Description of the task » Rewrite the records below, substituting "Site Map" for each occurrence of "Campus Map" and leaving everything else as it is.

Material supplied »

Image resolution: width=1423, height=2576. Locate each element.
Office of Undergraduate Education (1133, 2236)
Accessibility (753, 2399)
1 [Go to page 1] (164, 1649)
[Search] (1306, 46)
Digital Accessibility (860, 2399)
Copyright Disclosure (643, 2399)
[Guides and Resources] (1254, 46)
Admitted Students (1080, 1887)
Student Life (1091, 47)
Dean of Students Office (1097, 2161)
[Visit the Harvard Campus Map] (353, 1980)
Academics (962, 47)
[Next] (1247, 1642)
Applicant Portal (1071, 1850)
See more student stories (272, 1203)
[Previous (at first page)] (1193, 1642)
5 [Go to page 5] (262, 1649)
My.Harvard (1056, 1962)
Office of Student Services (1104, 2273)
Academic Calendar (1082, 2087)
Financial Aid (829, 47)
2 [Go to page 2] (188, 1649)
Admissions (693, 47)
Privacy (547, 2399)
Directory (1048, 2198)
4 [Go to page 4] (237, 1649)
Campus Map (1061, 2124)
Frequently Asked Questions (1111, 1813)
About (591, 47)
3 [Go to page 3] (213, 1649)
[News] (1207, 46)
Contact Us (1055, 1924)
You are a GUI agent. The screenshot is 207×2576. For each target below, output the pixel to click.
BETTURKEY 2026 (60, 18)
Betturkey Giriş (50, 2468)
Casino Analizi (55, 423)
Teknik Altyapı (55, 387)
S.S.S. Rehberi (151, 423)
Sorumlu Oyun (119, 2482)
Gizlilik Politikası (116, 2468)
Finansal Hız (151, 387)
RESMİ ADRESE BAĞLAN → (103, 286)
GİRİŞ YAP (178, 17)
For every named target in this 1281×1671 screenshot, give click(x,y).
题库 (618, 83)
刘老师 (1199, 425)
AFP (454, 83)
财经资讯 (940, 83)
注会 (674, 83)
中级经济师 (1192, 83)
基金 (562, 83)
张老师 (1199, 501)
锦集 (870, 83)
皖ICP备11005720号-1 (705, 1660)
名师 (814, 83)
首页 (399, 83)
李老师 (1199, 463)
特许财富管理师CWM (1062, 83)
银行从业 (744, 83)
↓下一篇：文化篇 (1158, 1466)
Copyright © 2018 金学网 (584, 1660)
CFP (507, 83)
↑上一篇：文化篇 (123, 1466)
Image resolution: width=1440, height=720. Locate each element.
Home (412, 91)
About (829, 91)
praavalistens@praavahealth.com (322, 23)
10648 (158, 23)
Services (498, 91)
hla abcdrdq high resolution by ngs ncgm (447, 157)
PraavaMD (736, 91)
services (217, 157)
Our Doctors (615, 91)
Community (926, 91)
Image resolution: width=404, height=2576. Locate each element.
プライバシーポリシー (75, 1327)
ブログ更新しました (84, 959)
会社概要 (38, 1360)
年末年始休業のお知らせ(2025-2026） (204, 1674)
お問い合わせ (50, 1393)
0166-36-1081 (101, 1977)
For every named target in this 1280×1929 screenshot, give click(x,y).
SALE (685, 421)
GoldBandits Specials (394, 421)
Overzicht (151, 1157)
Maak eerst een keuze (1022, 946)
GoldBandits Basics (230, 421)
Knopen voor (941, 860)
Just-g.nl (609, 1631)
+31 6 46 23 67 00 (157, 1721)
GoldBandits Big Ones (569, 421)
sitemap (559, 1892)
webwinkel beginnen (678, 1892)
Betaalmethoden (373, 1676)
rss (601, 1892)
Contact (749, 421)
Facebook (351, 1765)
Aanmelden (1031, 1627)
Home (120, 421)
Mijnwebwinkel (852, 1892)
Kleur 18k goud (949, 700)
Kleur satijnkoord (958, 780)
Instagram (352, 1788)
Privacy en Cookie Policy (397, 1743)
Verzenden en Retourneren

Result »
Image resolution: width=1423, height=2576. Locate each element.
Office of Undergraduate Education (1133, 2236)
Accessibility (753, 2399)
1 [Go to page 1] (164, 1649)
[Search] (1306, 46)
Digital Accessibility (860, 2399)
Copyright Disclosure (643, 2399)
[Guides and Resources] (1254, 46)
Admitted Students (1080, 1887)
Student Life (1091, 47)
Dean of Students Office (1097, 2161)
[Visit the Harvard Site Map] (353, 1980)
Academics (962, 47)
[Next] (1247, 1642)
Applicant Portal (1071, 1850)
See more student stories (272, 1203)
[Previous (at first page)] (1193, 1642)
5 [Go to page 5] (262, 1649)
My.Harvard (1056, 1962)
Office of Student Services (1104, 2273)
Academic Calendar (1082, 2087)
Financial Aid (829, 47)
2 [Go to page 2] (188, 1649)
Admissions (693, 47)
Privacy (547, 2399)
Directory (1048, 2198)
4 [Go to page 4] (237, 1649)
Site Map (1061, 2124)
Frequently Asked Questions (1111, 1813)
About (591, 47)
3 [Go to page 3] (213, 1649)
[News] (1207, 46)
Contact Us (1055, 1924)
You are a GUI agent. The screenshot is 207×2576. For each target below, output the pixel to click.
BETTURKEY 2026 (60, 18)
Betturkey Giriş (50, 2468)
Casino Analizi (55, 423)
Teknik Altyapı (55, 387)
S.S.S. Rehberi (151, 423)
Sorumlu Oyun (119, 2482)
Gizlilik Politikası (116, 2468)
Finansal Hız (151, 387)
RESMİ ADRESE BAĞLAN → (103, 286)
GİRİŞ YAP (178, 17)
For every named target in this 1281×1671 screenshot, give click(x,y).
题库 (618, 83)
刘老师 (1199, 425)
AFP (454, 83)
财经资讯 (940, 83)
注会 (674, 83)
中级经济师 (1192, 83)
基金 (562, 83)
张老师 (1199, 501)
锦集 (870, 83)
皖ICP备11005720号-1 (705, 1660)
名师 (814, 83)
首页 (399, 83)
李老师 (1199, 463)
特许财富管理师CWM (1062, 83)
银行从业 (744, 83)
↓下一篇：文化篇 (1158, 1466)
Copyright © 2018 金学网 (584, 1660)
CFP (507, 83)
↑上一篇：文化篇 (123, 1466)
Image resolution: width=1440, height=720. Locate each element.
Home (412, 91)
About (829, 91)
praavalistens@praavahealth.com (322, 23)
10648 (158, 23)
Services (498, 91)
hla abcdrdq high resolution by ngs ncgm (447, 157)
PraavaMD (736, 91)
services (217, 157)
Our Doctors (615, 91)
Community (926, 91)
Image resolution: width=404, height=2576. Locate each element.
プライバシーポリシー (75, 1327)
ブログ更新しました (84, 959)
会社概要 (38, 1360)
年末年始休業のお知らせ(2025-2026） (204, 1674)
お問い合わせ (50, 1393)
0166-36-1081 (101, 1977)
For every named target in this 1280×1929 screenshot, give click(x,y).
SALE (685, 421)
GoldBandits Specials (394, 421)
Overzicht (151, 1157)
Maak eerst een keuze (1022, 946)
GoldBandits Basics (230, 421)
Knopen voor (941, 860)
Just-g.nl (609, 1631)
+31 6 46 23 67 00 (157, 1721)
GoldBandits Big Ones (569, 421)
sitemap (559, 1892)
webwinkel beginnen (678, 1892)
Betaalmethoden (373, 1676)
rss (601, 1892)
Contact (749, 421)
Facebook (351, 1765)
Aanmelden (1031, 1627)
Home (120, 421)
Mijnwebwinkel (852, 1892)
Kleur 18k goud (949, 700)
Kleur satijnkoord (958, 780)
Instagram (352, 1788)
Privacy en Cookie Policy (397, 1743)
Verzenden en Retourneren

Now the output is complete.